A brilliant but short-lived flame (1926-1965)
Born on 16 April 1926 in Udaipur, Rajasthan, a young Chatur Lal, who later became a world-renowned tabla virtuoso, vigorously practiced the table night after night, his drum beating becoming a source of nuisance to his neighbours. One day, a policeman on night beat lost his patience and burst upon him, “You should be in bed by this time. You have no business to keep the locality awake”. A little frightened but undaunted, the little boy went on playing the tabla every night, except when it was time for the policeman to pass their house.
A year after Chatur Lal joined All India Radio in Delhi, in 1948,he started his musical journey on a bigger perspective, regularly participating in programmes and conferences all over India and abroad, with masters like Baba Allaudin Khan, Pandit Omkarnath Thakur, Pt. Ravi Shankar, Pandit Ustad Ali Akbar Khan, Ustad Vilayat Khan, Pt. Nikhil Banerjee and many others. He was among the first Indian musicians to introduce Indian classical music to the West and other countries in the mid 1950s.
Chatur Lal developed a style of his own, a light, rhythmic pattern and intimate understanding of the mood of the artiste he accompanied. Playing with great skills and finesse and weaving his percussion sonorities into every conceivable caprice of form of rhythm, he gave proof of his supreme command of the instrument. With perfect coordination, he played with much energy, passing at times into a mood of rhythmical abandon. It was an awe-inspiring recital – forceful, fluent and very earthy in its rhythmic appeal.
He had many firsts to his credit like being the first Indian percussionist introducing tabla to the West; the first Indian percussionist to be nominated for the Music Category in Oscars with Pandit Ravi Shankar in 1957 for Canadian Venture A Chairy Tale which also won a ‘Special Bafta Award’; the first Indian percussionist to introduce the concept of taalvadyakacheri, etc.
The Drums of India and Drums on Fire are some of the important solo recordings of Pandit Chatur Lal. He also composed and gave music for the short animated Canadian film A Chairy Tale, A Certain View, Now what my Little Man. French Television also made a short documentary film on him called Rythmes d’aillenres.

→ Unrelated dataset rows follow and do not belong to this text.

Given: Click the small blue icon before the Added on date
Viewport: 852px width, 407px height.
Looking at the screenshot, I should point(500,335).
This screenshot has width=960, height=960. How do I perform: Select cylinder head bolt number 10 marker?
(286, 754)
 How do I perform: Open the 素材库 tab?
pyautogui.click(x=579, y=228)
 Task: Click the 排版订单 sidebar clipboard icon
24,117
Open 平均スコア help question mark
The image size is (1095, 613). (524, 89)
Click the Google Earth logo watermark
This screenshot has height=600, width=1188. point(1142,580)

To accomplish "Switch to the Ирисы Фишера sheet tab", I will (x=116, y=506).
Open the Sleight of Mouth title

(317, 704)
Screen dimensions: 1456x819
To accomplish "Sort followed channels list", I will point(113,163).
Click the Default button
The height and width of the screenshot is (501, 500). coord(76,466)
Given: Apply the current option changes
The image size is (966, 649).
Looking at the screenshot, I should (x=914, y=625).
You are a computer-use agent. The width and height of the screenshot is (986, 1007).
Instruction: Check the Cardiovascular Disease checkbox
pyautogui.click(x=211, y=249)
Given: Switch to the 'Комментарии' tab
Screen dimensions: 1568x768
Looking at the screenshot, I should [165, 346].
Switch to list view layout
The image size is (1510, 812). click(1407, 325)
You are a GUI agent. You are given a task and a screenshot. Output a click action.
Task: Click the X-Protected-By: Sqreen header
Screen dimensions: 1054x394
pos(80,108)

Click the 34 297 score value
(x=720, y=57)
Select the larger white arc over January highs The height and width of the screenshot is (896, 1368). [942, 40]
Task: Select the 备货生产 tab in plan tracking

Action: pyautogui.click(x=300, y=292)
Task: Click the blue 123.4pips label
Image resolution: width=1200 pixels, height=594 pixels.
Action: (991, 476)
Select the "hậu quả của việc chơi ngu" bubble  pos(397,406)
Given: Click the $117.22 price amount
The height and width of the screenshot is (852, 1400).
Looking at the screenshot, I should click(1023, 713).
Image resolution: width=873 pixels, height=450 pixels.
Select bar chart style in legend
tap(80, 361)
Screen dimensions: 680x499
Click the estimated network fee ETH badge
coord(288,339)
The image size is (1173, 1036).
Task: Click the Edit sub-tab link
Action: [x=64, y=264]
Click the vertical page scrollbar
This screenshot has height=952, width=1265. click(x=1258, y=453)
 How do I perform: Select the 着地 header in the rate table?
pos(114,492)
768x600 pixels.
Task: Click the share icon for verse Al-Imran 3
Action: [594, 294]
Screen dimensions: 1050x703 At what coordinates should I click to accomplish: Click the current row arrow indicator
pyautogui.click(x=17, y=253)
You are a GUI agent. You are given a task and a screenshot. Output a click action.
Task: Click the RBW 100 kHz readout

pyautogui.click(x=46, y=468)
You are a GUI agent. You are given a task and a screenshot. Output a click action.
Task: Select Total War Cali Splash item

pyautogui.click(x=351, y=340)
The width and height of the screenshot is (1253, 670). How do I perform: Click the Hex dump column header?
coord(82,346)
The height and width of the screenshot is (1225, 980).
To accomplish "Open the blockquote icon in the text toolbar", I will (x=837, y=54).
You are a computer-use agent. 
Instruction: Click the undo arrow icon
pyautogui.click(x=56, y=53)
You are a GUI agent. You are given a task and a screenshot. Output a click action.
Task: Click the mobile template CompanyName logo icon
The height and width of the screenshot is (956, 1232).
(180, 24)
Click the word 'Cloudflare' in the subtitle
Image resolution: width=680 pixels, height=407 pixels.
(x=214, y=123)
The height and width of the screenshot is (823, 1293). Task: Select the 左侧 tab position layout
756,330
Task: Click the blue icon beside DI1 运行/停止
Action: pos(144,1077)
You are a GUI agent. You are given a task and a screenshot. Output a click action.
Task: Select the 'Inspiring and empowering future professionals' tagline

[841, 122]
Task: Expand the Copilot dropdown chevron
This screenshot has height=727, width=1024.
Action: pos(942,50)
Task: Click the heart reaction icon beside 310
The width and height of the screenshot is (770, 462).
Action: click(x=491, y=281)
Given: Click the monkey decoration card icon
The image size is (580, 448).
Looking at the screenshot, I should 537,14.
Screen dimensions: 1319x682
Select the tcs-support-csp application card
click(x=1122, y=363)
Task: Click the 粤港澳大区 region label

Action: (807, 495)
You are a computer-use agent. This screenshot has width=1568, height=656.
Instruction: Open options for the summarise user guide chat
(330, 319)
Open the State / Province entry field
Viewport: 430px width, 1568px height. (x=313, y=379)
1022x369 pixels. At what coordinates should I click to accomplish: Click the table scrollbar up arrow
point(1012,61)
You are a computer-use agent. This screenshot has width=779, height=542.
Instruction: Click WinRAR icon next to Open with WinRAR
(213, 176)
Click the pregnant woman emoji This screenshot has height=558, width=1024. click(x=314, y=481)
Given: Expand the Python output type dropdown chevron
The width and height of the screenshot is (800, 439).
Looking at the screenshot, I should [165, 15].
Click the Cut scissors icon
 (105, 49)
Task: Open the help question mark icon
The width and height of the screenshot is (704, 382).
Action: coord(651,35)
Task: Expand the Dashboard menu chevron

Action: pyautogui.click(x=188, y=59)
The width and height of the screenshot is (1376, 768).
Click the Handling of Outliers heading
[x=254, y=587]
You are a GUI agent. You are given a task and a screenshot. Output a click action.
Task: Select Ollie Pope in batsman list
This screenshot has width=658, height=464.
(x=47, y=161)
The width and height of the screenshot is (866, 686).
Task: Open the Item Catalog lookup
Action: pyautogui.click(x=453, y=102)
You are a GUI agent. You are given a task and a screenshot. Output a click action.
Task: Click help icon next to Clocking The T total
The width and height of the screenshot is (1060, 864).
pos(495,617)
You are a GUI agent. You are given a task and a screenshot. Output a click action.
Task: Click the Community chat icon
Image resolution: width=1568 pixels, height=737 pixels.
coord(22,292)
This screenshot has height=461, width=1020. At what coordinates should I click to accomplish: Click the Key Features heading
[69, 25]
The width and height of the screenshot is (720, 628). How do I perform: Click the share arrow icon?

The Times of India described him thus: ‘He did not merely accompany, he did not dominate, he supplemented and deepened.’ Lothar Lutze of Max Muller Bhavan said, ‘he always showed an uncanny adroitness and skill in his accompaniment, while his solo was notable for case, clarity, diversity and grace where that were all his own’. Lord Yehudi Menuhin said, ‘He stole the hearts of his audiences wherever he went with his art and enchanting personality’.
Dr. Heimo Rau, called him ‘the incarnation of the god of music’ who opened to the listener a fourth dimension of experience beyond time and space.
When Chatur Lal was admitted to the Irwin Hospital in Delhi for blood in his urine, he had little money for his treatment, but had a lot of friends and admirers. He was a gentle soul, always submitting to tests, X-rays and operations without a complaint. For several months there after, he was in and out of hospitals, which ended on 14 October 1965, when he passed away at just 40 years of age.
The famous German Newspaper, Frankfurter Rundschan, opined, “Our little drums are stuck with sticks. However virtuoso they may be, yet compared to the art of the Indian tabla player, Chatur Lal, they sound barbarian. His playing sometimes sound like rhythmically arranged drops of rain, sometimes the finger flew over the membranes like a family of salamanders.” His legacy is maintained by the Pandit Chatur Lal Memorial Society, and his family.